• **Consigne 1**:
Transcrivez fidèlement, dans le texte sur Noël à Venise, tout ce qui va de « Lorsqu'on habite une » jusqu'à « habité plusieurs continents. ».
• **Consigne 2**:
Condensez en deux phrases le paragraphe du texte sur Noël à Venise qui commence par « Pour les touristes aussi », sans perdre ses faits essentiels.
• **Consigne 3**:
Reprenez le texte sur Noël à Venise là où il s'arrête et poursuivez-le.

• **Extrait à lire**:

────

Une grand-mère franchit lentement le pont qui enjambe le canal. Sa charge est encombrante; derrière elle, un long sapin dépasse d'un cabas à roulettes.

À Venise, où les rues ressemblent à des rivières, on transporte aussi les conifères dans des bateaux. La nuit, ils brillent entre les volets verts des maisons. Sur le Grand Canal, des guirlandes de branches égaient les balcons. Et des étoiles lumineuses se greffent aux portes monumentales des églises.

Lorsqu'on habite une ville au décor aussi époustouflant, inutile d'en mettre plein la vue. Dans le secteur Dorsoduro, un bar à vin accroche de discrètes boules dorées à un sapin fait de bouchons de liège. Un artisan en découpe d'autres dans du papier marbré, tandis qu'un pâtissier empile ses macarons en pyramides multicolores.

«À Venise, Noël est une fête plus raffinée, moins commerciale qu'ailleurs», constate Lorenza Savini, Vénitienne ayant habité plusieurs continents.

Chaque année en décembre, explique-t-elle, les exilés, dont elle a longtemps fait partie, viennent retrouver leur famille et honorer une gastronomie plusieurs fois centenaire.

Pour les touristes aussi, c'est une époque bénie... parce que leurs semblables se font soudain très rares. Le reste de l'année - entre le carnaval de février et le mois de novembre -, c'est la cohue perpétuelle: 20 millions de visiteurs envahissent la petite ville de 60 000 habitants!

En décembre, tout est différent. Les Vénitiens s'arrêtent avec le sourire pour vous montrer la route au lieu de se frayer un chemin en grommelant. Libéré des foules, on découvre à chaque détour une carte postale vivante.

Bien sûr, il y a les palais et les églises. Mais Venise est aussi une ville bricolée. Un labyrinthe où tout se chevauche, où les clochers penchent, où certaines rues font 65 cm de largeur et où les fenêtres sont décentrées pour capter la lumière.

La nuit, le moindre coup de talon résonne sur les pavés. Le jour, les bruits de moteur se mêlent aux cris des gondoliers et aux battements d'ailes.

Des menuisiers passent, des planches sous le bras. Les enfants se pourchassent autour des arbres. Les amoureux se lovent sur les bancs de parc. Et les gondoliers palabrent, appuyés sur les balustrades des quelque 400 ponts de la ville.

────

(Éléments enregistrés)
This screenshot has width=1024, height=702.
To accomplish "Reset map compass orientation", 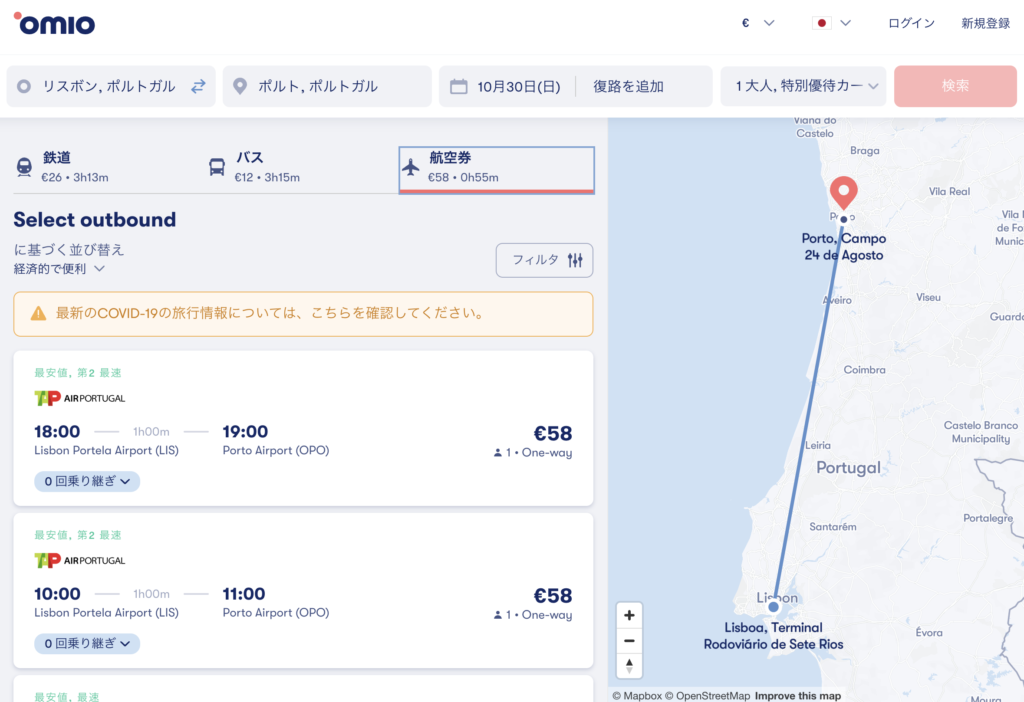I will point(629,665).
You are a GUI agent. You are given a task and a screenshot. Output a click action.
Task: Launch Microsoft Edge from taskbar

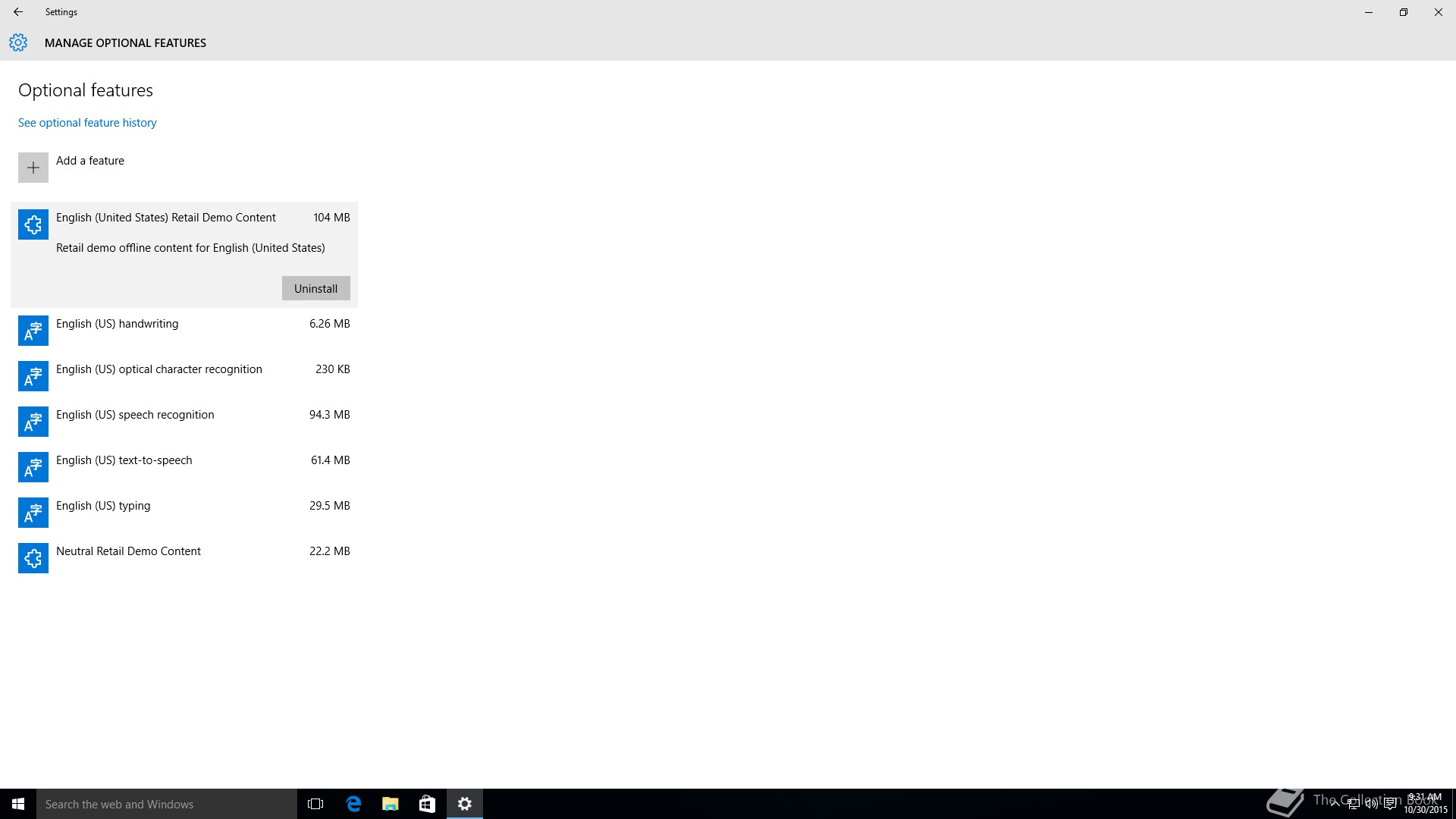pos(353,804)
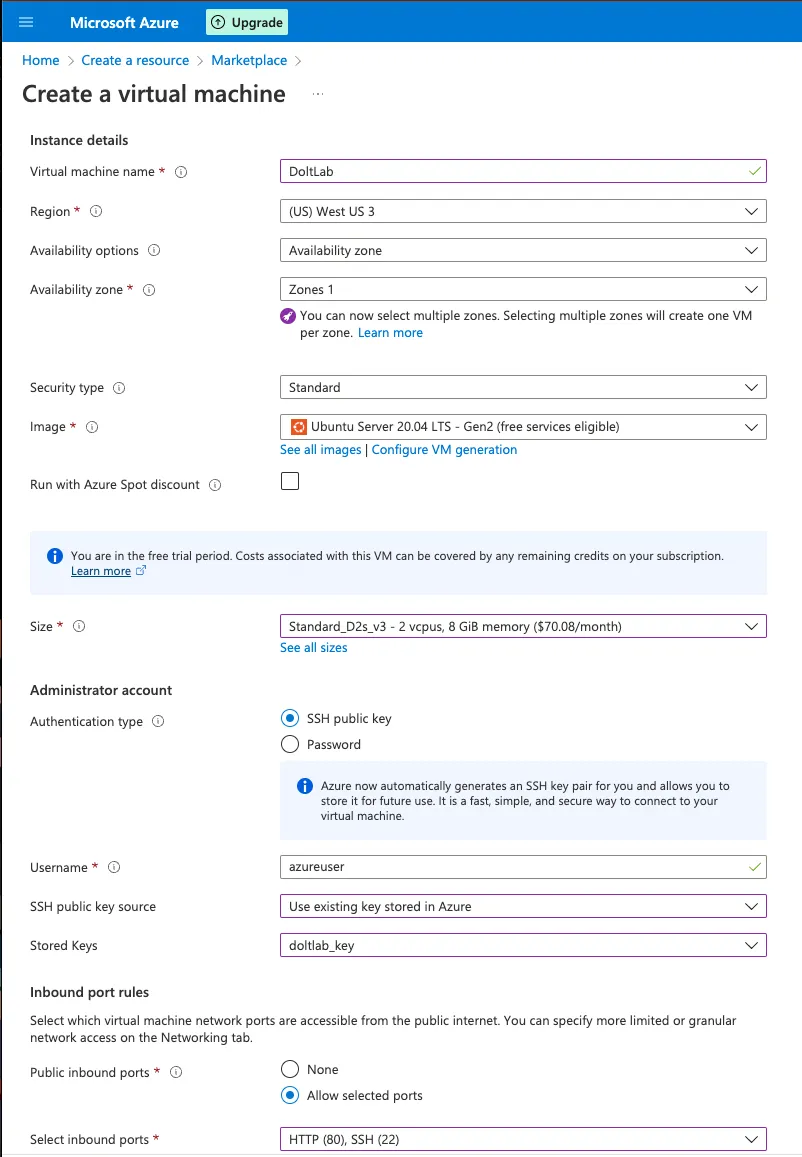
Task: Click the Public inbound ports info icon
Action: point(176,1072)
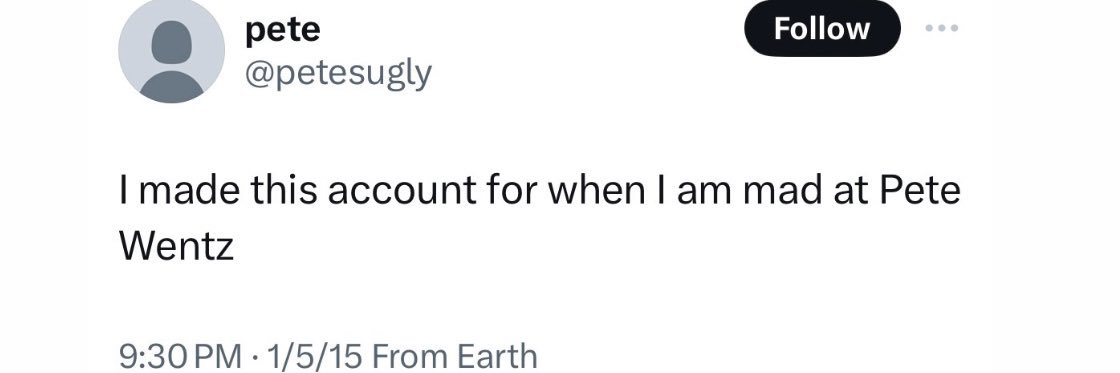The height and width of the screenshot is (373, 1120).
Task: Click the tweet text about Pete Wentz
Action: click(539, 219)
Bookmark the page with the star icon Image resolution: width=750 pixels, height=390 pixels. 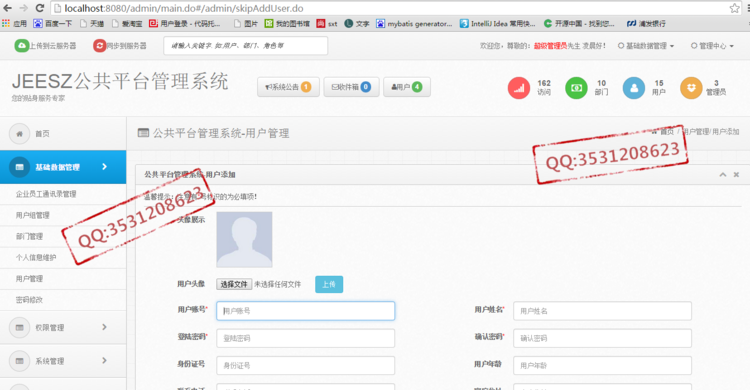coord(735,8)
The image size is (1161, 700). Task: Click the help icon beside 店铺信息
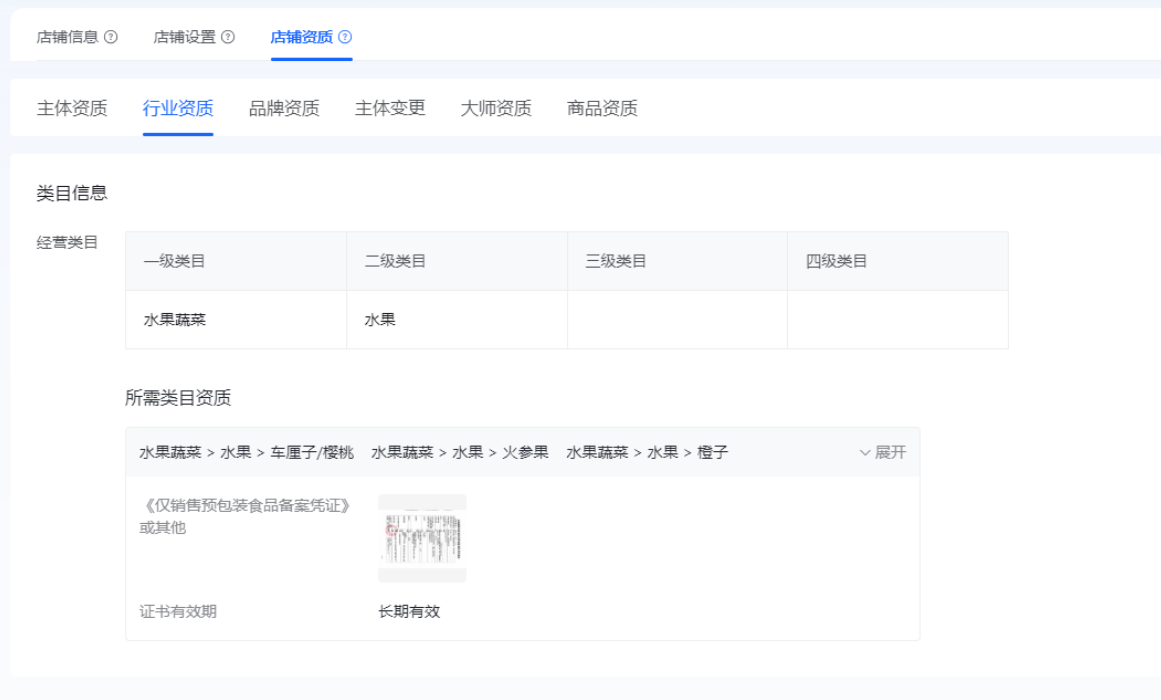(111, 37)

────

• **Corrigé 1**:
Lorsqu'on habite une ville au décor aussi époustouflant, inutile d'en mettre plein la vue. Dans le secteur Dorsoduro, un bar à vin accroche de discrètes boules dorées à un sapin fait de bouchons de liège. Un artisan en découpe d'autres dans du papier marbré, tandis qu'un pâtissier empile ses macarons en pyramides multicolores.

«À Venise, Noël est une fête plus raffinée, moins commerciale qu'ailleurs», constate Lorenza Savini, Vénitienne ayant habité plusieurs continents.

• **Corrigé 2**:
Décembre est aussi une période bénie pour les touristes, car ils deviennent alors très rares. Le reste de l'année, entre le carnaval de février et novembre, 20 millions de visiteurs envahissent cette petite ville de 60 000 habitants.

• **Corrigé 3**:
Puisqu'on ne fait la file nulle part, il faut plus que jamais prendre le temps de se perdre. Comme d'autres l'ont dit déjà, Venise se révèle minuscule comparativement à sa réputation immense. Pour la traverser d'une extrémité à l'autre, il faudrait moins d'une heure. Pour se rendre de point en point, on a rarement besoin de plus de 10 ou 30 minutes. Et l'on finit toujours par retrouver le Grand Canal, où il est facile de voguer à bord d'un vaporetto pour rentrer à bon port. Chose certaine, tout est magique dans une ville où l'on n'est jamais certain, labyrinthe oblige, de pouvoir revenir sur ses pas.

Grignoter toute la journée

La météo? En décembre et en janvier, la température moyenne atteint 7 degrés Celsius (soit environ 15 de plus qu'à Montréal). Quand le soleil brille ardemment, il fait étinceler les canaux et les vitres des palais. On s'assoit alors en petite veste sur les terrasses en bordure des quais. Lorsque la brume s'installe, on doit enfiler son duvet, mais la ville semble surréelle. Et l'occasionnelle neige la rend carrément féérique.

De temps à autre, des sirènes datant de la Seconde Guerre mondiale annoncent que l'eau débordera bientôt des canaux. C'est l'«acqua alta». Les Vénitiens sortent alors des passerelles et enfilent leurs jambières de caoutchouc. Et la vie continue les pieds dans l'eau... en classe, au bureau, au resto, et même à l'opéra.

Ici, les frileux ont de toute façon mille prétextes pour se réchauffer. Du midi au soir, les halos dorés des innombrables bars à vin («bacari» et «onotece») happent les passants. Derrière la buée des vitres, ils découvrent les étalages de «cichetti» - des bouchées semblables aux tapas que les Vénitiens avalent au comptoir, en se serrant les coudes.

Dans les pâtisseries, les vitrines regorgent de douceurs traditionnelles. On y boit d'immenses chocolats chauds un peu amers, garnis de crème fouettée, ou encore un vin brûlé aux épices. Dans la microscopique cuisine de la Pasteceria Bucintore, Gino Zanin multiplie les petits pains des doges, couverts de sucre, et enrubanne ses «focaccie veneziane» - une brioche de Pâques qui rivalise de plus en plus avec le panettone.

Musiques hivernales

Dans le secteur San Polo, sur la grande place du même nom, les maisonnettes d'un marché de Noël contrastent de façon saisissante avec les palais érigés entre les IXe et XVIIe siècles. Des jambons énormes pendent de leurs toits. Des dames au petit chien y achètent aussi des rectangles de nougat et des fromages moulés aux quatre coins de l'Italie. Tout près, des familles entières tournicotent sur une patinoire réfrigérée.

Partout en ville, des affiches annoncent les concerts des Fêtes. À deux minutes de la place Saint-Marc, un palais gothique du XVe siècle a vu grandir deux doges, plusieurs évêques et un saint. Aujourd'hui, les touristes ravis y suivent des chanteurs d'opéra de pièce en pièce (www.musicapalazzo.com).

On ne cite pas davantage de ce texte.